Pointing data for screenshots:
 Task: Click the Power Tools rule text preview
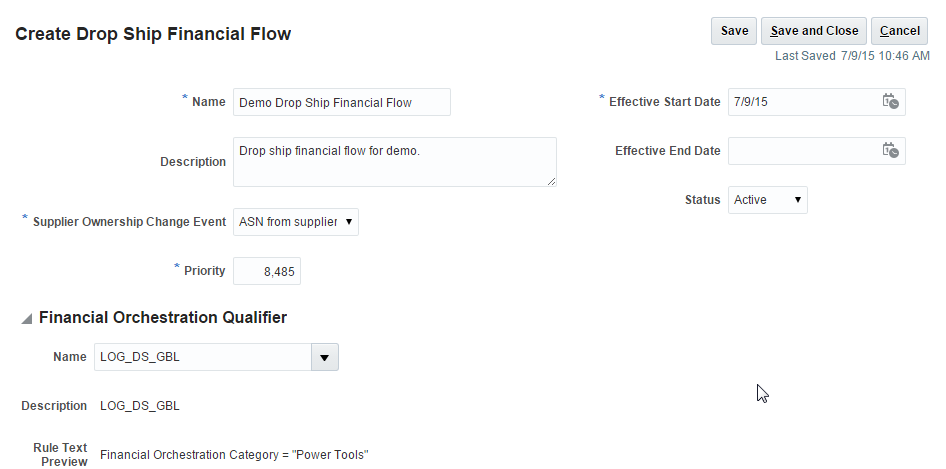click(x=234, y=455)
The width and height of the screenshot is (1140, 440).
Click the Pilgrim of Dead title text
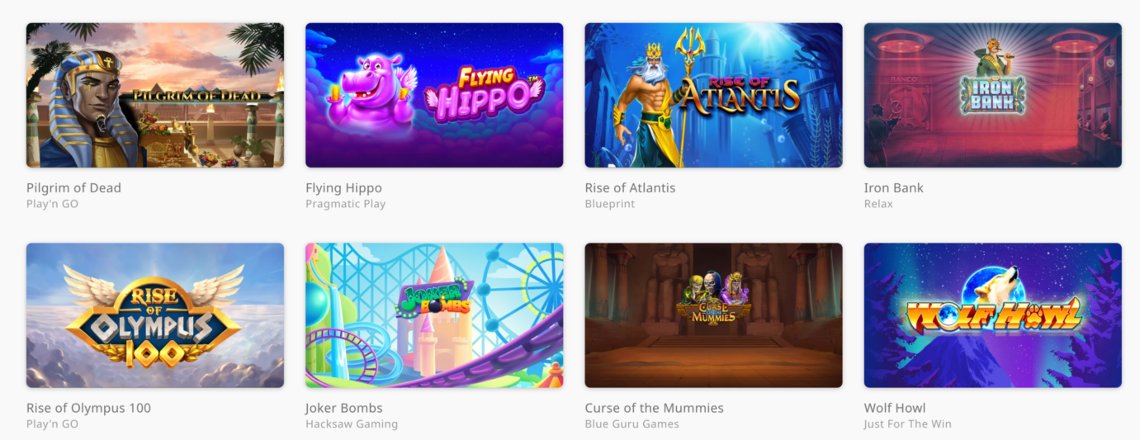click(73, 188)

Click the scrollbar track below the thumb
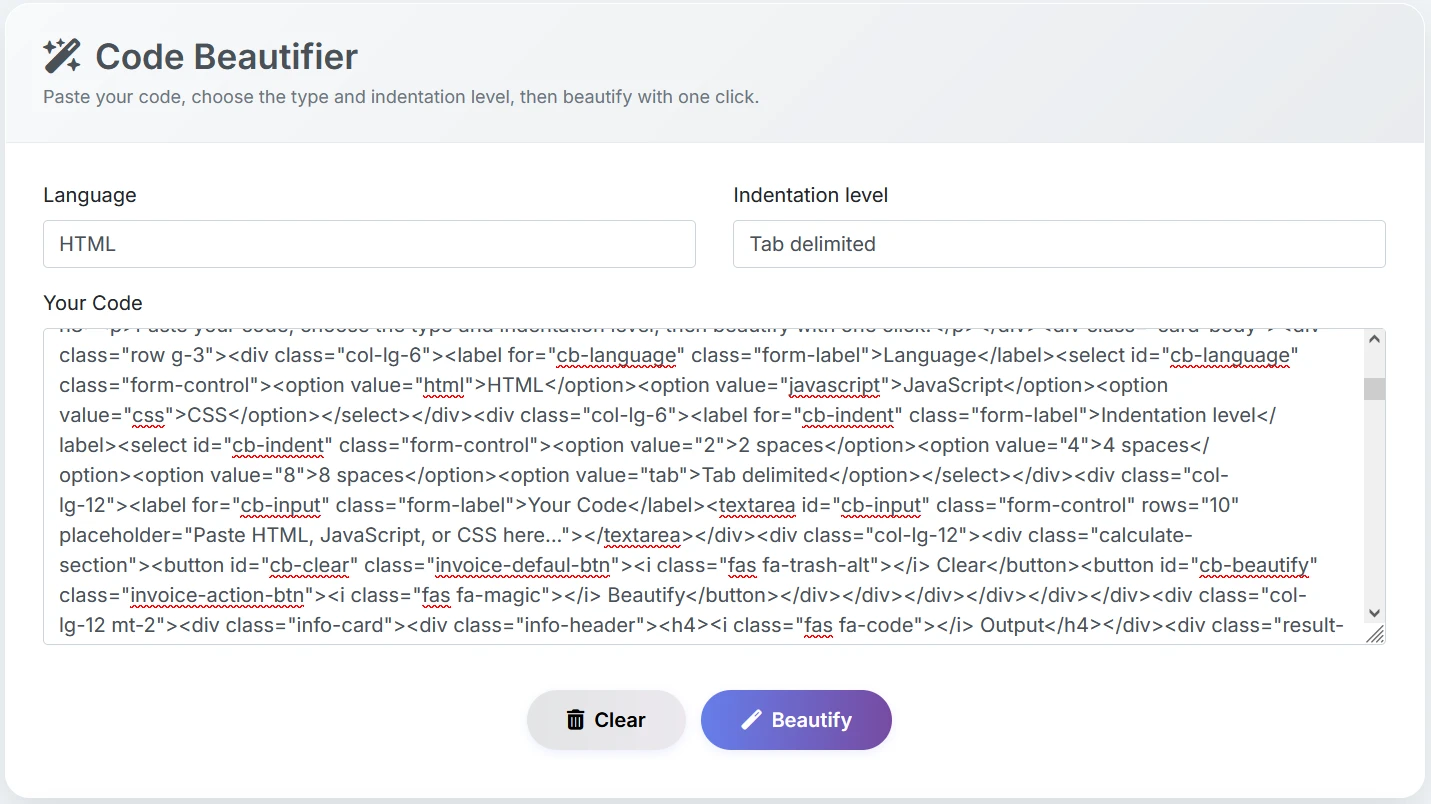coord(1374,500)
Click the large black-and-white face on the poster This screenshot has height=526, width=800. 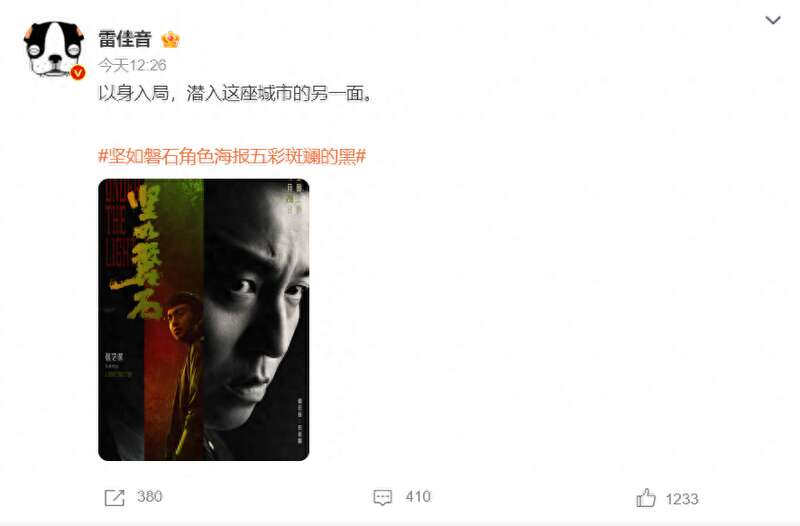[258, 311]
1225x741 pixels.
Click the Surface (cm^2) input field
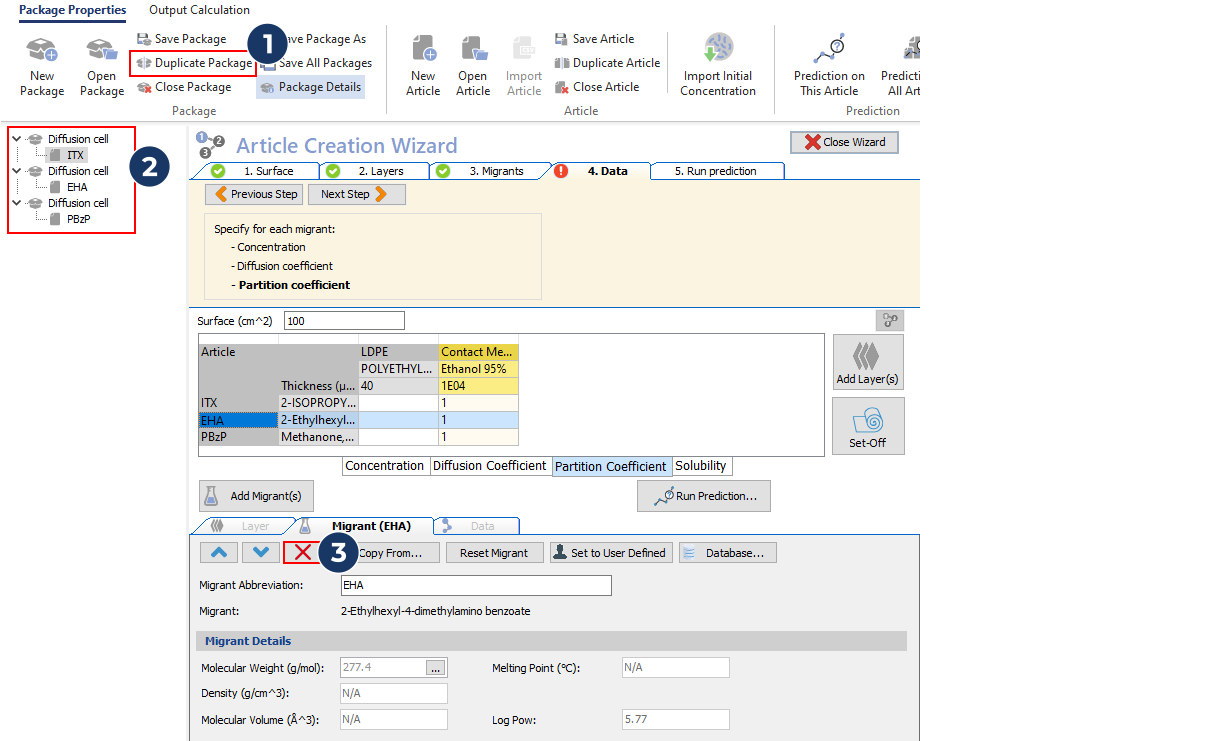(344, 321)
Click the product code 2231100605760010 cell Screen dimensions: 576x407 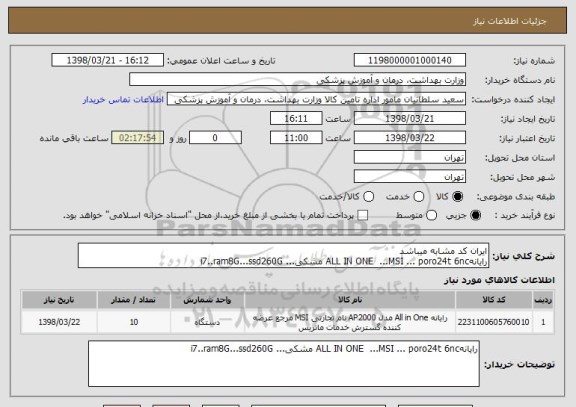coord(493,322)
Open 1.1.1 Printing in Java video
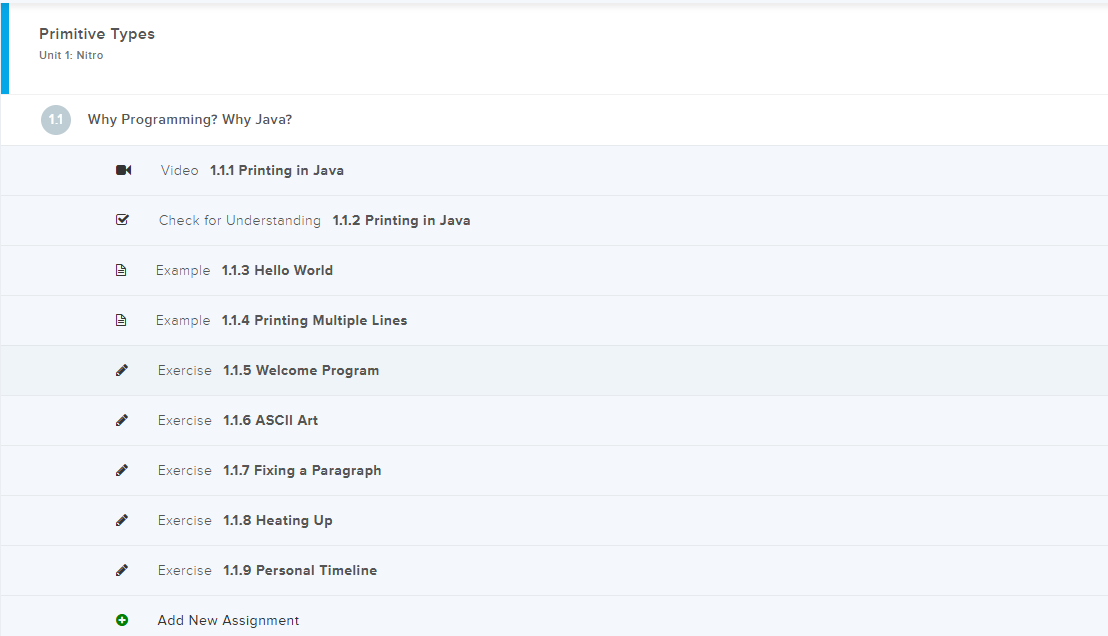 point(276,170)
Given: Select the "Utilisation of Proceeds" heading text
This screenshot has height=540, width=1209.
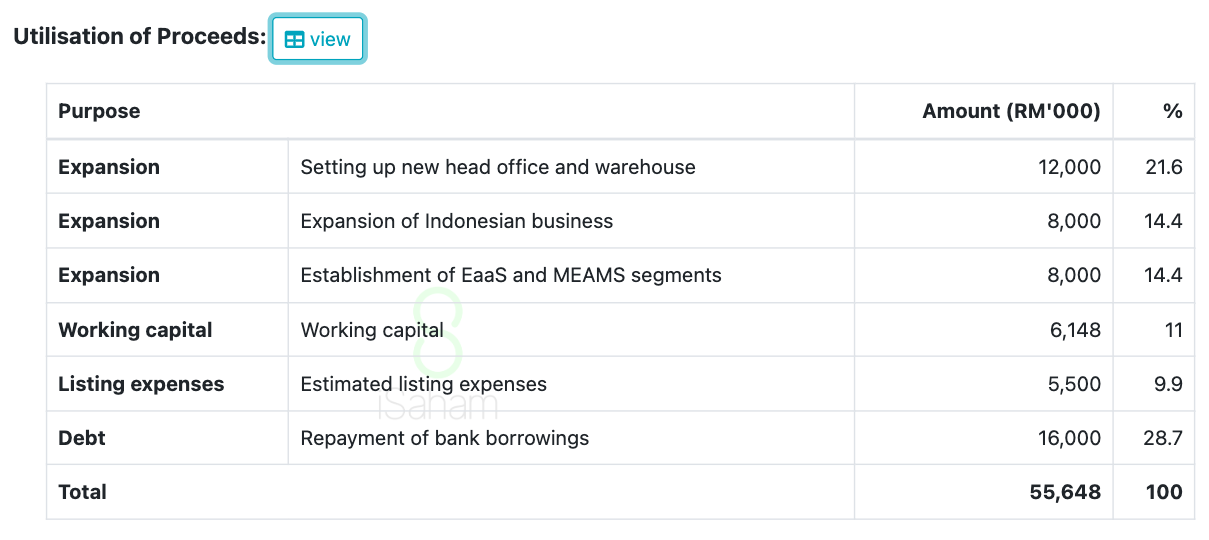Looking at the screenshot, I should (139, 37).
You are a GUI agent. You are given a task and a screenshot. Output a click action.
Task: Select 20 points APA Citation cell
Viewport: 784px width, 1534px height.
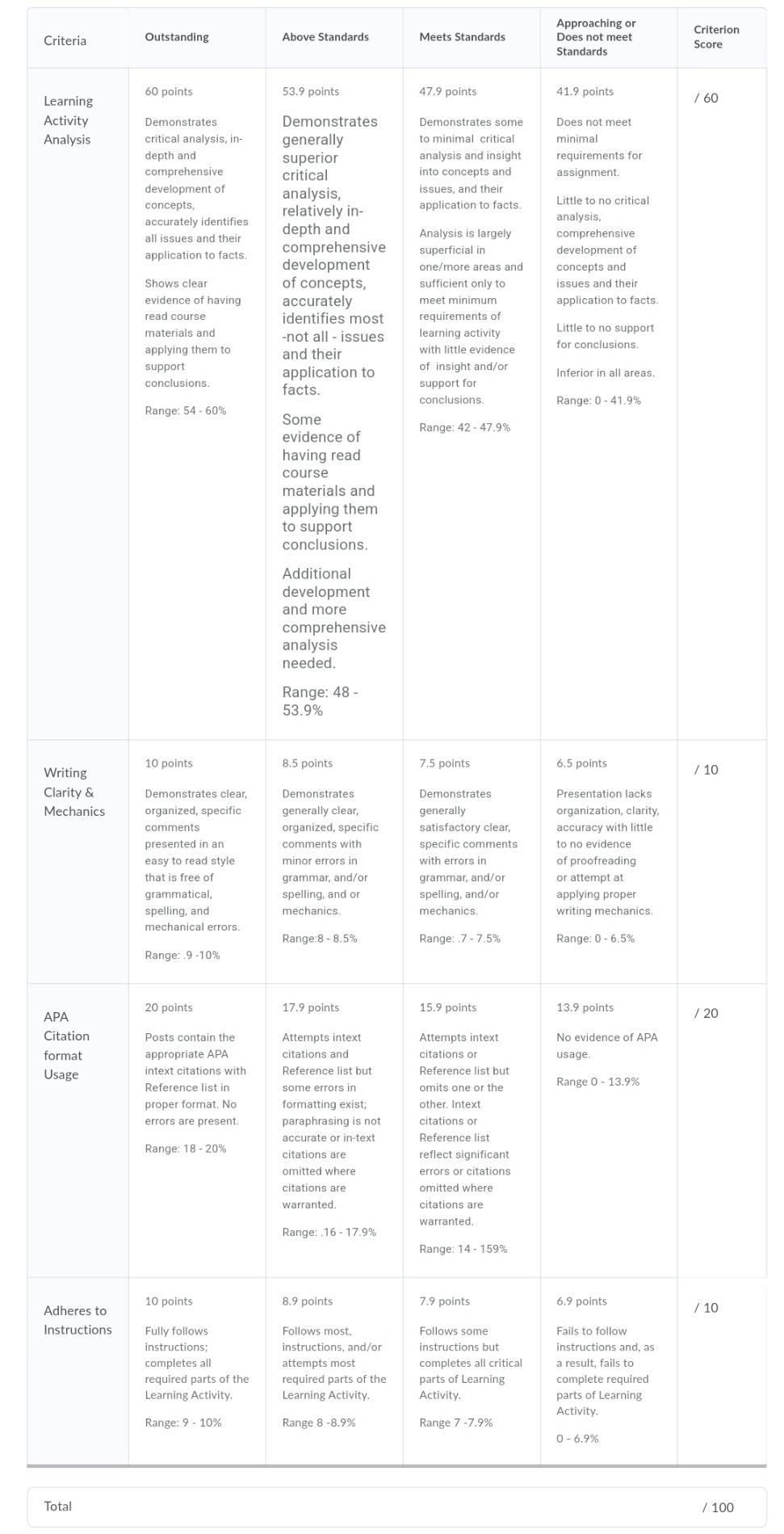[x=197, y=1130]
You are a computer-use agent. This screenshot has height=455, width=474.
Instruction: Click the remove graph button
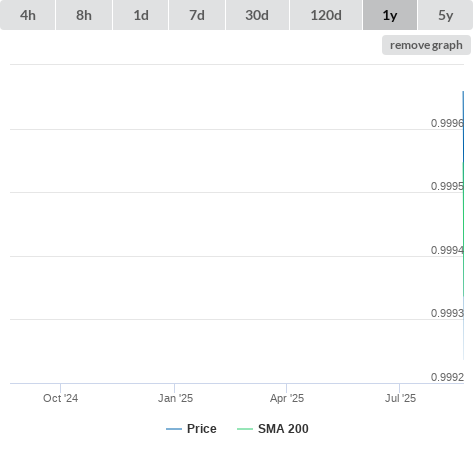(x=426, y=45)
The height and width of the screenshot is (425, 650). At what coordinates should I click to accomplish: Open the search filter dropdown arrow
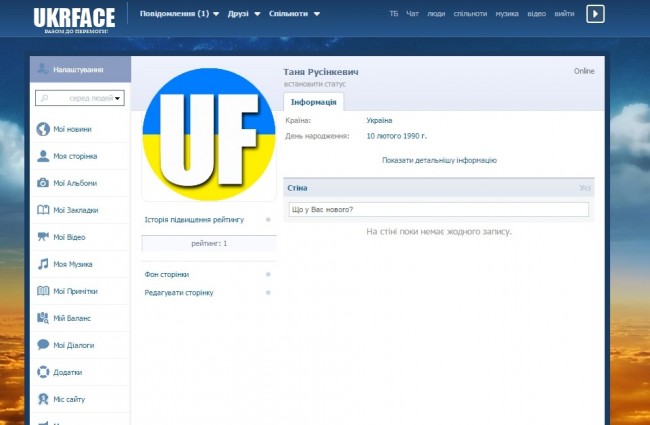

* Set task: Rewrite the entries as a numbered list, starting at the beginning of the entries and stopping after the line that contains "coord(1374,500)", and skip any blank lines. Leave the pictures out of your list.

* Completed task:
1.  Task: Click the Power Tools rule text preview
2. click(x=234, y=455)
3. The width and height of the screenshot is (1140, 440).
4. Click the Pilgrim of Dead title text
5. click(73, 188)
6. Click the scrollbar track below the thumb
7. coord(1374,500)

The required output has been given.